The original name of this large breed is Jersey Black Giant. Black does not mean the colour but comes from the originators the brothers John and Thomas Black from Jobstown, Burlington County, east of Philadelphia in the State of New Jersey. To create larger 'roasters' for the local and nearer markets they started crossbreeding darker feathered large breeds between 1870 en 1880. An old breeds the American Java Fowl (nearly extinct now), Dark Brahma's, Partridge Cochins, and at a later stage, the Black Croad Langshans and the Indian Games formed basis. Also, the Plymouth Rock was used at certain moments. At those time farmers experienced that black feathered poultry was more resistance against diseases and the climate in New Jersey. That was the main reason to create this breed, next to their size. Giants were developed to high level and weights between five and six kilograms were more common than and exception. 
In the twenties of this century, Marcey Farms owned by Ulmer Meloney from Matawan, New Jersey pushed this breed to a high level. Around 1930 this was one the most important breeds in New Jersey. When Ulmer Meloney passed away the best Jersey Giant breeders were send to the Miller Family Farm, Bern, Kansas which still breeds them. (At he moment of writing this book Mrs. Golda Miller is up in nineties and still involved in this chickens! Yes, a healthy activity). In 1922 the breed was recognised in the Standard of Perfection of the American Poultry Association APA and 1947 the White variety. Also, a self-blue variety exists. 
In the autumn of 1921, first export to the United Kingdom took place where Christopher J. Turtle and G.F.J. Buvington founded a special breed club in 1922. They never became popular in England because the great competition with the large Orpington and Langshans. It still is in England but he number of them is very small. Nowadays they are kept more for pleasure than for utility. They are very well spread around the whole world. In Europe - with Belgium, Germany and Holland as the centre - is an increasing interest for them.
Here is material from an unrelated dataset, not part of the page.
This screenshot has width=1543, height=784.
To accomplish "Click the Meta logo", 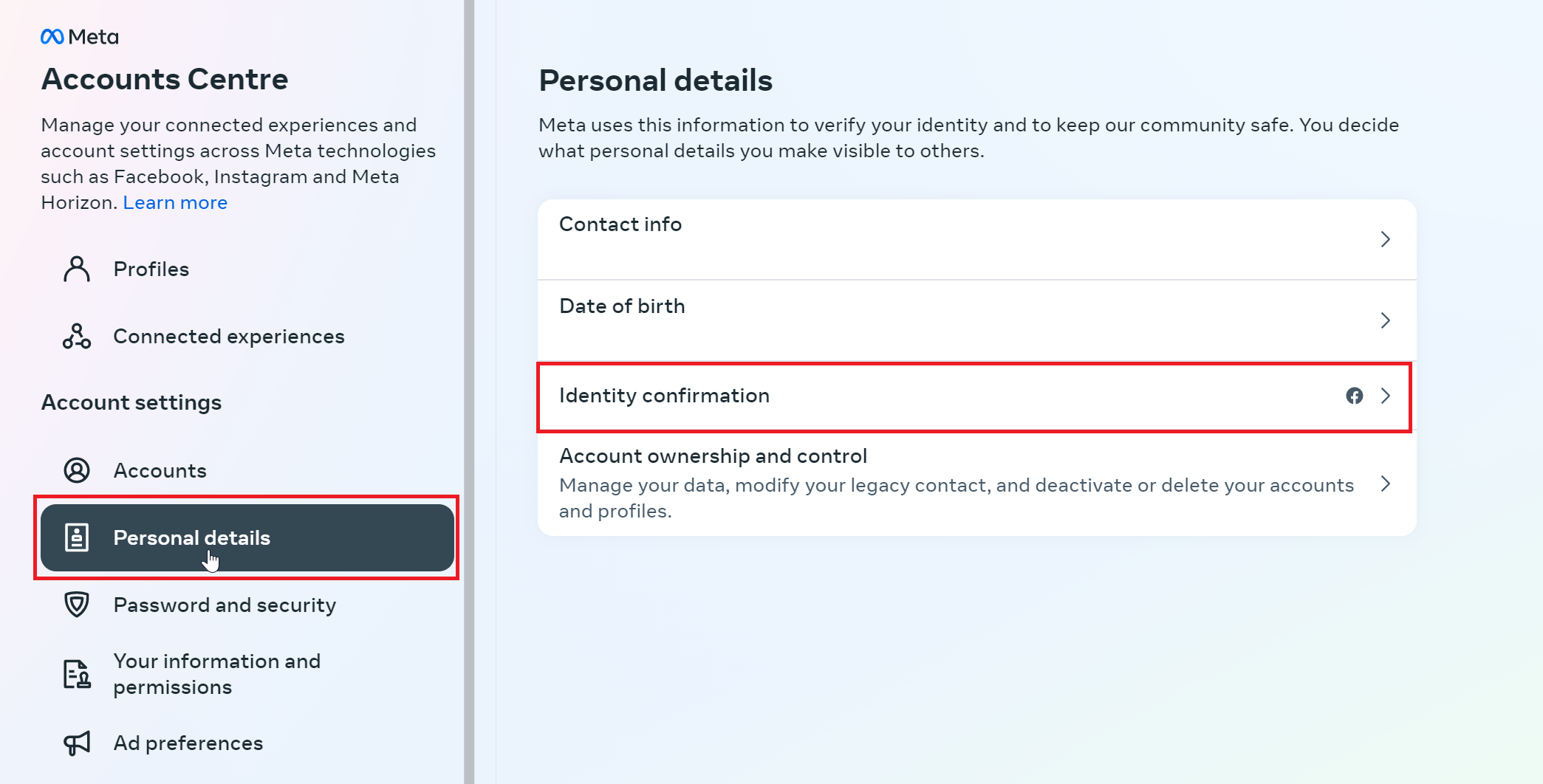I will coord(79,35).
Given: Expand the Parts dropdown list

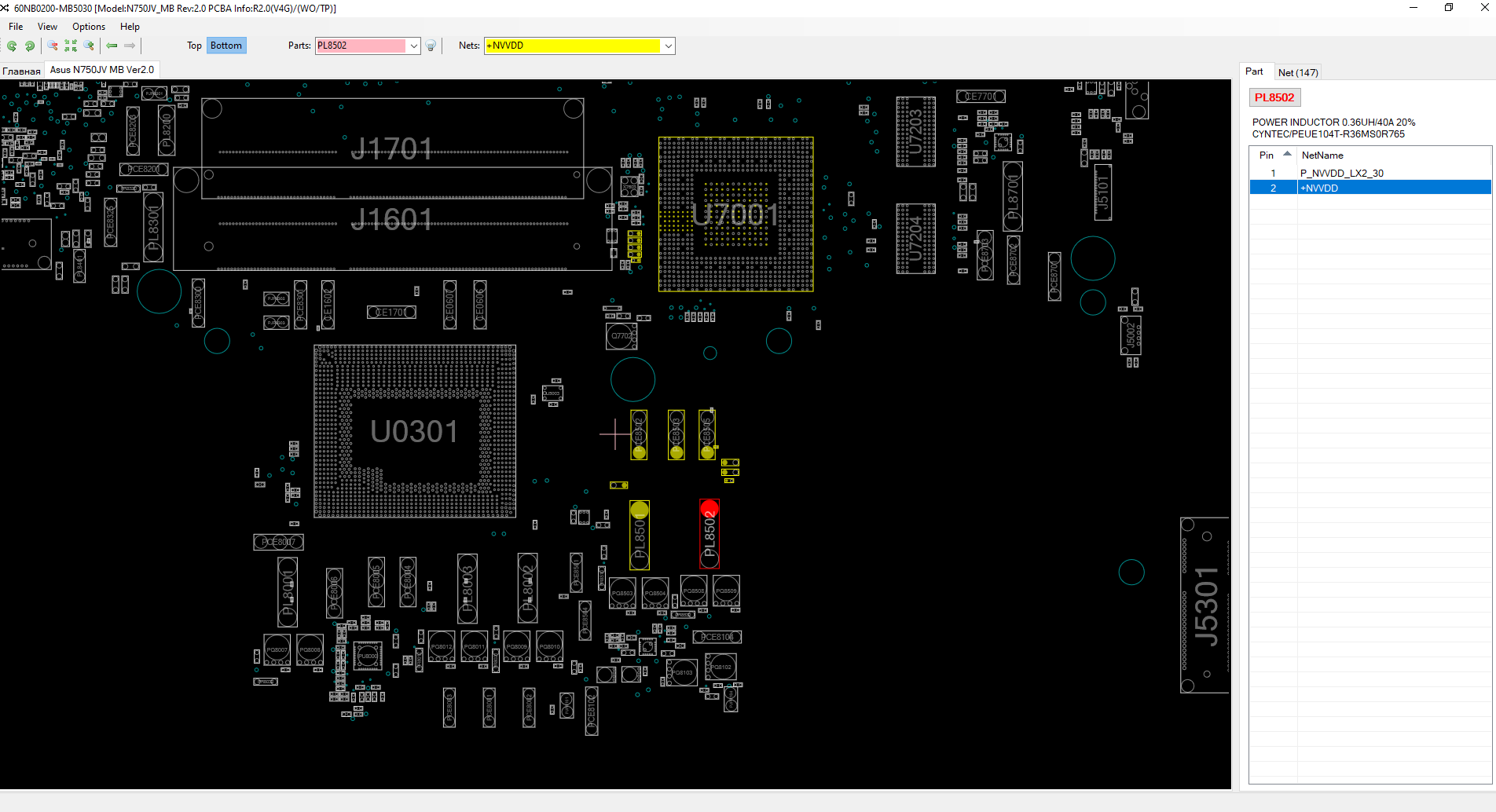Looking at the screenshot, I should tap(413, 46).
Type of this black feathered, heavy and compact breed is large, broad, long and deep with a pretty large and broad head. The round and full eyes are dark brown of colour in the black variety; on the white variety they are brown-blackish They have a dark horn coloured short, stout and well-curved beak which has a yellow shading at the end. The red single comb is rather large, upright and straight with six nicely defined and evenly serrated points. The blade follows the line of the head. Wattles are red and moderate developed. The fairly large earlobes are bright reds. Its neck is fairly long, full and well arched. The reasonable broad back line slopes downwards a little, with a short sweep to the tail.
The broad and deep breast is full and carried well forward. Both wings are well folded carried nearly horizontal. The primaries and secondaries overlap each other in a natural way. Shoulders are as wide and broad as is possible in harmony to the type. The tail is moderate large, full and well spread and carried 45 degrees above horizontal. Sickles are just long enough to cover the main tail feathers. The latter are broad and overlapping each other. Tail coverts are moderating abundant and medium in length. Legs are set well apart and are black in the black variety and willowgreen for the whites. Toes are well spread and black or willowgreen - depending on the variety- of colour while the soles of the feet - in both varieties - should be yellow. Its plumage is bright greenish-black with a slate under-colour.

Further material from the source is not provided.